◆ WHAT THE TASK ASKS ◆
Beginning with the first line, copy out each line of the material until the line containing "Image resolution: width=721" has been copied as well.

◆ EXERCISE INPUT ◆
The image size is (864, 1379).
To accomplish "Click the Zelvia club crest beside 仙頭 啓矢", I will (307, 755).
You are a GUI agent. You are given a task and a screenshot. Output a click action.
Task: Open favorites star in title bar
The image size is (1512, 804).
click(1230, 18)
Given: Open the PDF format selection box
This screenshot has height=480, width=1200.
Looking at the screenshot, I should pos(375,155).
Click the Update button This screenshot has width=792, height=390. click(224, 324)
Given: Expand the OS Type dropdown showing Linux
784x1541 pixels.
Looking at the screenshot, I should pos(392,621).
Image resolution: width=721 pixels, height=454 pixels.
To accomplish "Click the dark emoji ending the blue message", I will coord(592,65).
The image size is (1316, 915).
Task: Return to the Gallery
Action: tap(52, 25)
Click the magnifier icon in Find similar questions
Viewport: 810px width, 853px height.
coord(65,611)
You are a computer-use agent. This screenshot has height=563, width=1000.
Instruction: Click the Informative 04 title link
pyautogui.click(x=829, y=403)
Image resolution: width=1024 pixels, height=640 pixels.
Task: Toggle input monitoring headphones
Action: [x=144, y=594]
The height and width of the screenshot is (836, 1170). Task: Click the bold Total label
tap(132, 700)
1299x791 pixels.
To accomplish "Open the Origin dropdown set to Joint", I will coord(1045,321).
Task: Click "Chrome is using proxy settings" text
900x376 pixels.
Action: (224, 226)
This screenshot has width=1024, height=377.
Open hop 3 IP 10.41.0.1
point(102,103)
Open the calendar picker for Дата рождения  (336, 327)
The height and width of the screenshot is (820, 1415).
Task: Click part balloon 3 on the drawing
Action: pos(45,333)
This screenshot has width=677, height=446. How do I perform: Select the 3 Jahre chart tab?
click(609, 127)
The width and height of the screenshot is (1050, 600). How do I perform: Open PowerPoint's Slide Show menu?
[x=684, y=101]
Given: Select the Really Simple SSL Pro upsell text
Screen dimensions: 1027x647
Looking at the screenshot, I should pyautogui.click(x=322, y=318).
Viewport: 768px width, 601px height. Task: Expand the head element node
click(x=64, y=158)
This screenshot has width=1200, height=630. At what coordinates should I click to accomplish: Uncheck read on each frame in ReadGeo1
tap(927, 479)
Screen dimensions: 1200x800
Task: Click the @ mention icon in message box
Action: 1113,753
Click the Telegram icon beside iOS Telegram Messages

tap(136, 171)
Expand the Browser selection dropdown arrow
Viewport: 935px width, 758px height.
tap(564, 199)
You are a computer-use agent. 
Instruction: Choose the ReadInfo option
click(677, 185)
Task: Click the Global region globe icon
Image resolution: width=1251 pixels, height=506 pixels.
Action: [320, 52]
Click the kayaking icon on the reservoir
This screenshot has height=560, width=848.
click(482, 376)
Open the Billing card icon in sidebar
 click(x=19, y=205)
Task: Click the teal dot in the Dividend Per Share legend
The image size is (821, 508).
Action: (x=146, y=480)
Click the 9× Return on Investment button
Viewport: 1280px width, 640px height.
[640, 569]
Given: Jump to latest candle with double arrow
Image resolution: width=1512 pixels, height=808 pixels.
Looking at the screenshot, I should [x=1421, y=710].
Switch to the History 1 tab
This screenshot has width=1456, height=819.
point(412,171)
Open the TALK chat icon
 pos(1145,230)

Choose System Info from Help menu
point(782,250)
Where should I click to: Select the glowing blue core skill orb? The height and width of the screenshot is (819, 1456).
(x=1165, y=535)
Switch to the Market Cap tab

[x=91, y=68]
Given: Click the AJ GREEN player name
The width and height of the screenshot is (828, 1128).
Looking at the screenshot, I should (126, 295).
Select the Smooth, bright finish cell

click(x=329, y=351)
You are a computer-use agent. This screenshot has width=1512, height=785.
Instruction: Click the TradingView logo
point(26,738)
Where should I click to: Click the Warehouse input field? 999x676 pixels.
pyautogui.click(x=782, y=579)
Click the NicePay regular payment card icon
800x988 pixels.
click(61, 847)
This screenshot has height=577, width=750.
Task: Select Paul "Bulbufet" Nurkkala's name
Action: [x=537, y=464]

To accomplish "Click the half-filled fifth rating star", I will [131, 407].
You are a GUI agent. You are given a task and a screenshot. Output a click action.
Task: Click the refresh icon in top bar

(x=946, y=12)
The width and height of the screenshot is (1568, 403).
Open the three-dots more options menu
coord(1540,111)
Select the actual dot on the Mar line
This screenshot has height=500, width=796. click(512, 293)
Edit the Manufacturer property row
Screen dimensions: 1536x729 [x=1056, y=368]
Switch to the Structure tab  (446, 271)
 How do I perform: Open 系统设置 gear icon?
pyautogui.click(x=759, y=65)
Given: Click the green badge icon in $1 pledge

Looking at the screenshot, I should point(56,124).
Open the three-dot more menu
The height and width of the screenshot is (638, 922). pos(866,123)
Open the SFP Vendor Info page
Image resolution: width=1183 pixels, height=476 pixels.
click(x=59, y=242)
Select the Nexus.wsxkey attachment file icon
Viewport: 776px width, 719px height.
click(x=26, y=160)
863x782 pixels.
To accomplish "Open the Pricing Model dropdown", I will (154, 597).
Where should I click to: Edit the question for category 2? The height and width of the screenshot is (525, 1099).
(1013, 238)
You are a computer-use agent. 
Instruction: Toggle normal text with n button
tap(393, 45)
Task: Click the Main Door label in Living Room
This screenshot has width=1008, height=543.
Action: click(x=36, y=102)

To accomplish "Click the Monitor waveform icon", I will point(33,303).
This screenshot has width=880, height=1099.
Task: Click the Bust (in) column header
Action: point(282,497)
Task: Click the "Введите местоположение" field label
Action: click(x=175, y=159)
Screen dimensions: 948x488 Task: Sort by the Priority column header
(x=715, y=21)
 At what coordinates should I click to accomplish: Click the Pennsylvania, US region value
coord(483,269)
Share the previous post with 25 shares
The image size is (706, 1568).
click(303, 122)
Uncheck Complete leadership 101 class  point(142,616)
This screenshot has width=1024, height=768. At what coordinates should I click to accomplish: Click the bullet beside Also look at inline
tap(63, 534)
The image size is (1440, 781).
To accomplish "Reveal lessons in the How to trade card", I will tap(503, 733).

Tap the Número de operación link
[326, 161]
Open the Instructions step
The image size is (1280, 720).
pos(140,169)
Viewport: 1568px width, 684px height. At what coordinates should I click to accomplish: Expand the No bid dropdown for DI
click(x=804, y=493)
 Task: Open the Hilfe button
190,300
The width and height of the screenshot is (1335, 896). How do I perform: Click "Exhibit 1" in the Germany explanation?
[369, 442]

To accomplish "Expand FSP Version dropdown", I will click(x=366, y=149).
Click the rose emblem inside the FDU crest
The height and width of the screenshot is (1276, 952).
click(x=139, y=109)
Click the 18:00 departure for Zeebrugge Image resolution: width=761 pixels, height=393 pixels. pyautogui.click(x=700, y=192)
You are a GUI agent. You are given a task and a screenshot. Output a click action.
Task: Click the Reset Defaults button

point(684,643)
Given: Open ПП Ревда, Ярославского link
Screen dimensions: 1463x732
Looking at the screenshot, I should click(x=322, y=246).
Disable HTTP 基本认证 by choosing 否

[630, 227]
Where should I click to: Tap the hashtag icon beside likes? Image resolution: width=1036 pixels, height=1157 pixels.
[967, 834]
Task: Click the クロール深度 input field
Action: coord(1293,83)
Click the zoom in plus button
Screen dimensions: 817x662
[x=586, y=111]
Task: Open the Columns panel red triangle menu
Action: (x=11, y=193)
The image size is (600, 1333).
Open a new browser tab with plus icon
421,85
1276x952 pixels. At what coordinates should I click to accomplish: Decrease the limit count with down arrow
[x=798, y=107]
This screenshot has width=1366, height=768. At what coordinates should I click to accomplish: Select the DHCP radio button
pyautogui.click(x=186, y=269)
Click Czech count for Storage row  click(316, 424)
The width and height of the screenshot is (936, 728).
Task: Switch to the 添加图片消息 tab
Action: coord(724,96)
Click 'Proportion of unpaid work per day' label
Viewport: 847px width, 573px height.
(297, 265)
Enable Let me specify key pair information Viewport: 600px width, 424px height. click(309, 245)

◆ THE ANSWER ◆
The image size is (864, 1379).
To accomplish "Click the Zelvia club crest beside 仙頭 啓矢", I will (307, 755).
You are a GUI agent. You are given a task and a screenshot. Output a click action.
Task: Open favorites star in title bar
The image size is (1512, 804).
click(1230, 18)
Given: Open the PDF format selection box
This screenshot has height=480, width=1200.
Looking at the screenshot, I should pos(375,155).
Click the Update button This screenshot has width=792, height=390. click(224, 324)
Given: Expand the OS Type dropdown showing Linux
784x1541 pixels.
Looking at the screenshot, I should pos(392,621).
Image resolution: width=721 pixels, height=454 pixels.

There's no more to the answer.